**Problem to work on:**
Restate, in full and unchanged, the entries that follow, but not their pictures.

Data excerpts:

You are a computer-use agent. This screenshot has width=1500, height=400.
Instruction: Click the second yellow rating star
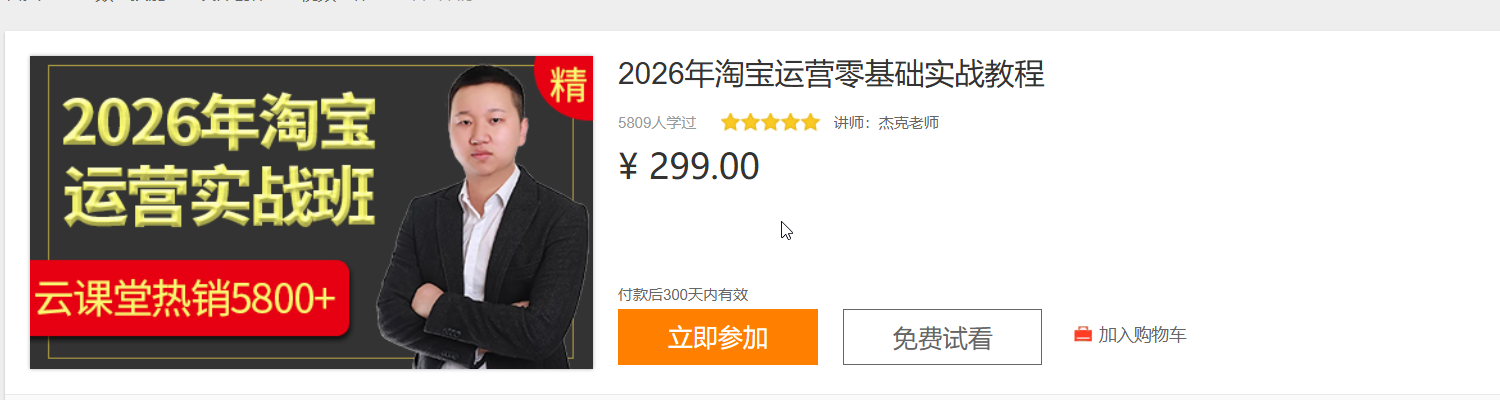(x=750, y=123)
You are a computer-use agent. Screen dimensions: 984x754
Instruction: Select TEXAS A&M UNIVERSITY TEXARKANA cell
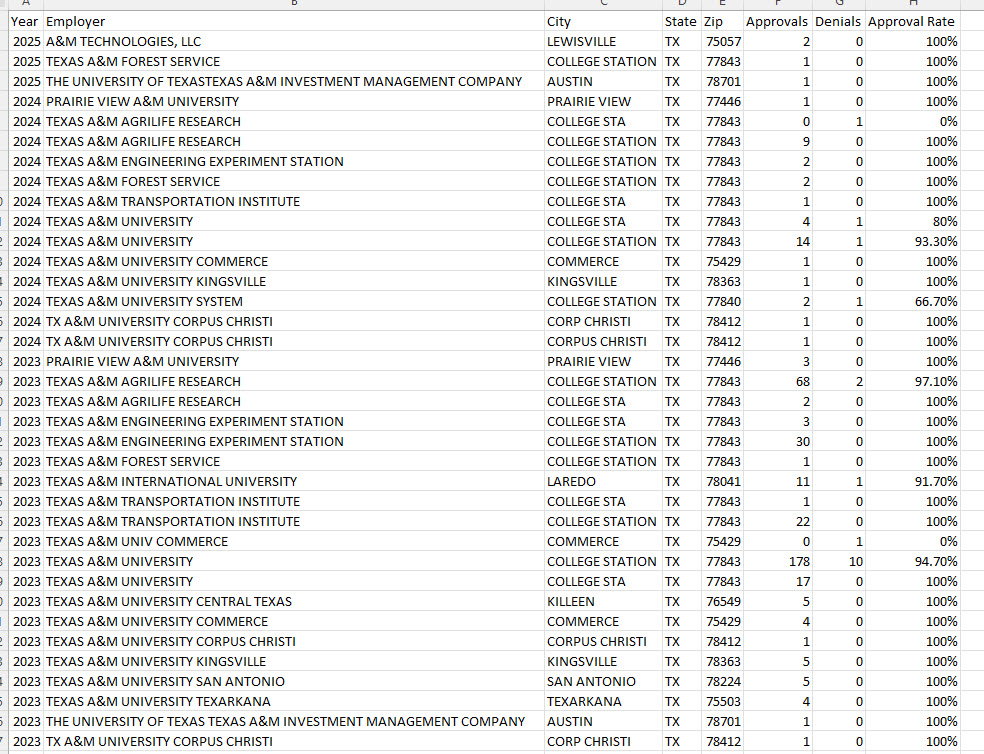tap(158, 701)
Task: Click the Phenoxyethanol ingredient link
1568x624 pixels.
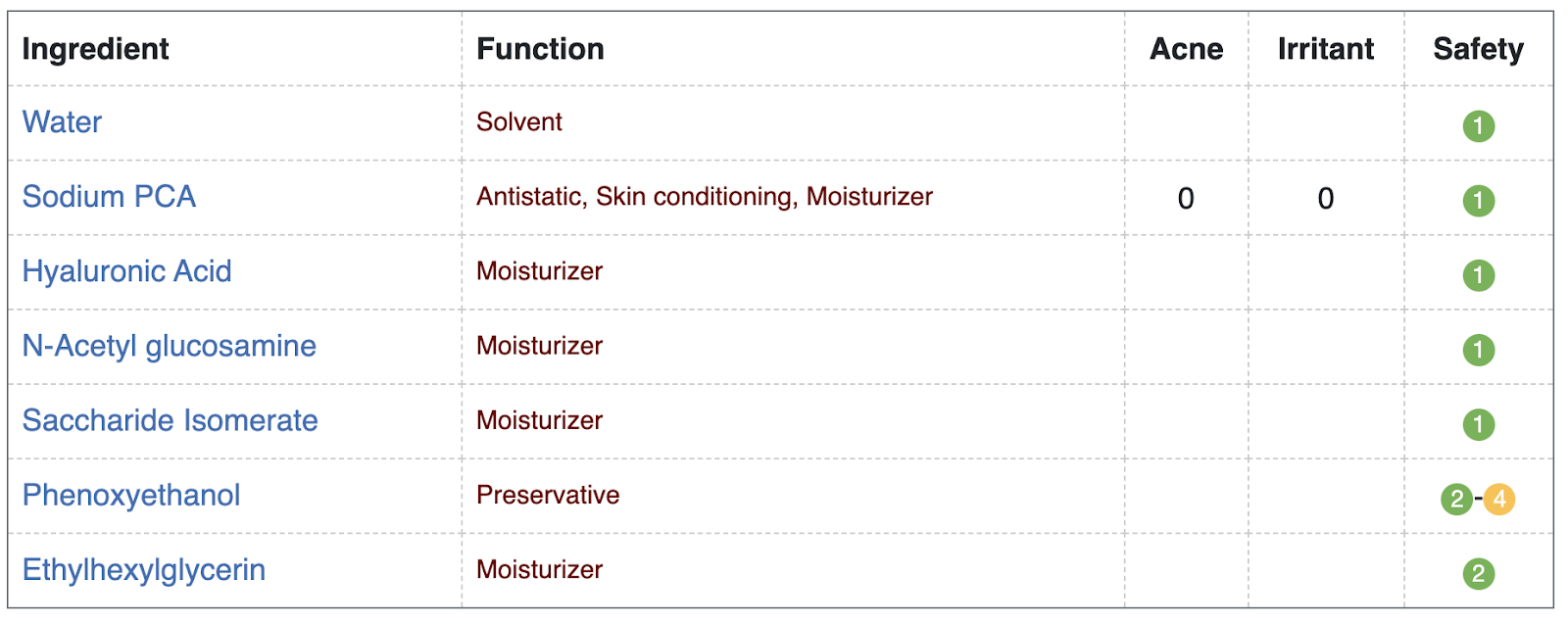Action: coord(130,495)
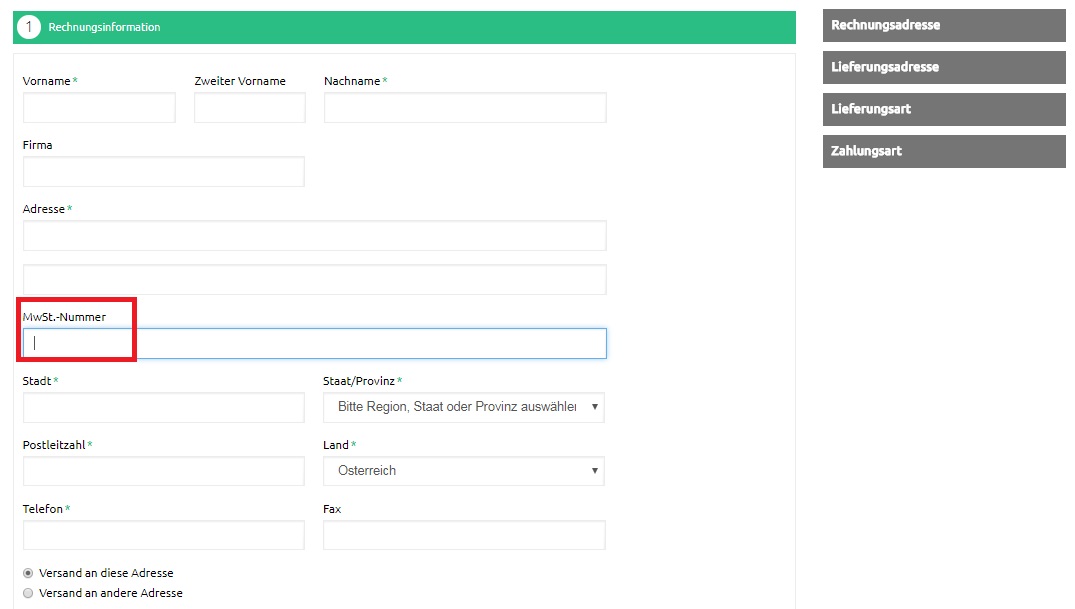
Task: Focus the Vorname input field
Action: click(99, 108)
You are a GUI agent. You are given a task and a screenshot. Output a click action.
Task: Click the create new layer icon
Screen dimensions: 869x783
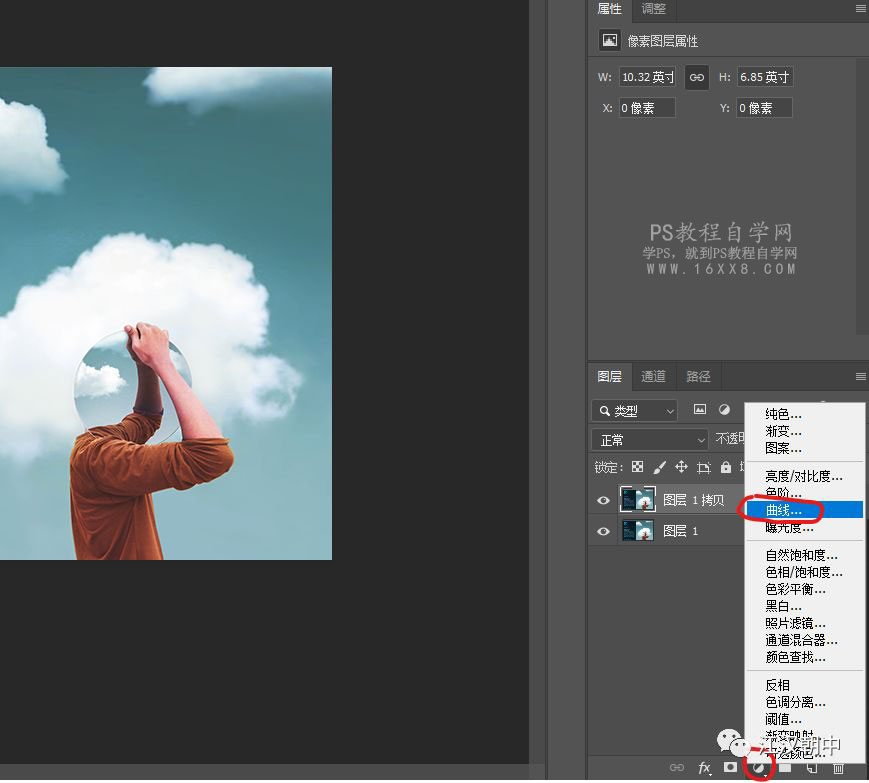pyautogui.click(x=813, y=769)

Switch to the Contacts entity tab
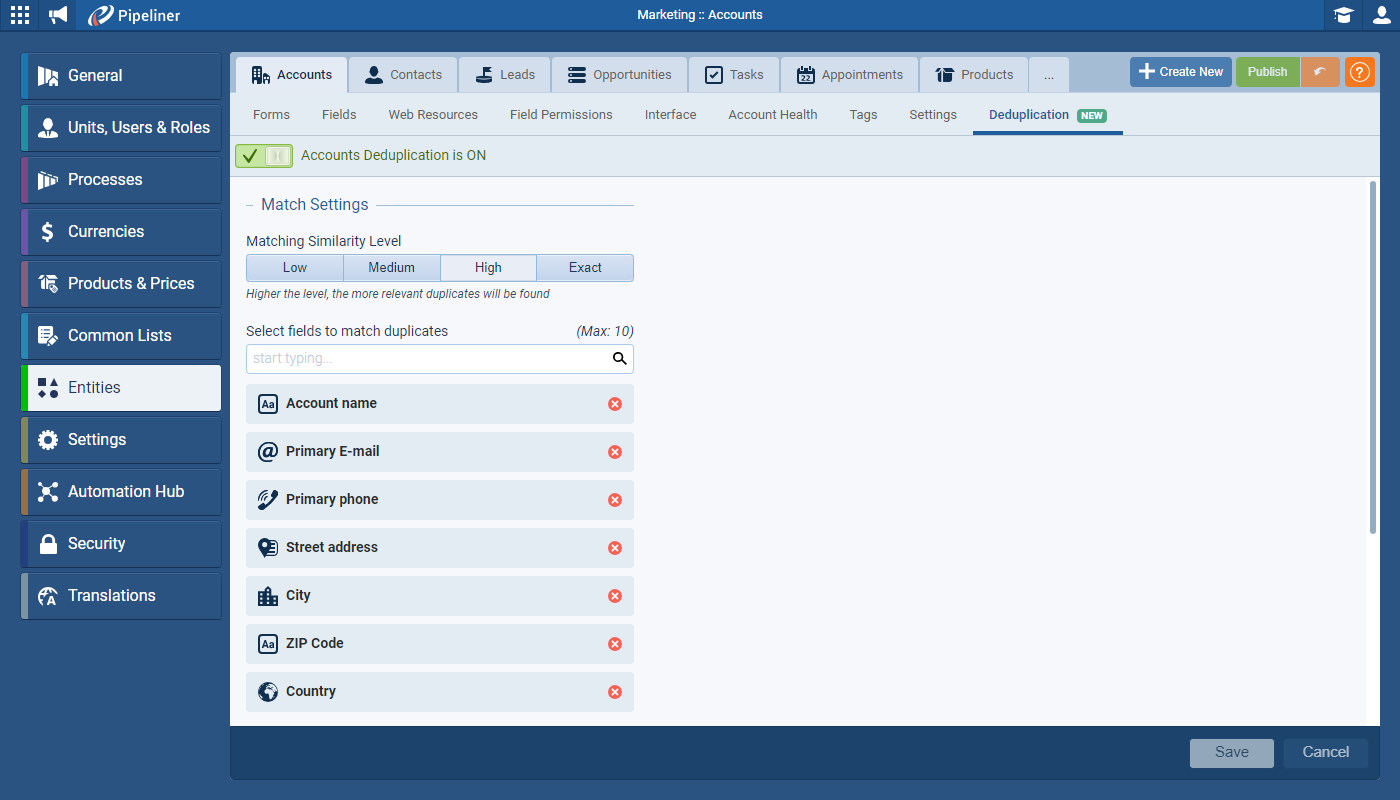(403, 75)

**Reply to the exercise:**
You are a computer-use agent. This screenshot has width=1500, height=400.
Instruction: Click the second yellow rating star
(x=750, y=123)
You are a computer-use agent. Screen dimensions: 984x754
Instruction: Select TEXAS A&M UNIVERSITY TEXARKANA cell
tap(158, 701)
Task: Click the Phenoxyethanol ingredient link
1568x624 pixels.
Action: coord(130,495)
Task: Focus the Vorname input field
Action: click(99, 108)
You are a GUI agent. You are given a task and a screenshot. Output a click action.
Task: Click the create new layer icon
Screen dimensions: 869x783
pyautogui.click(x=813, y=769)

Switch to the Contacts entity tab
(403, 75)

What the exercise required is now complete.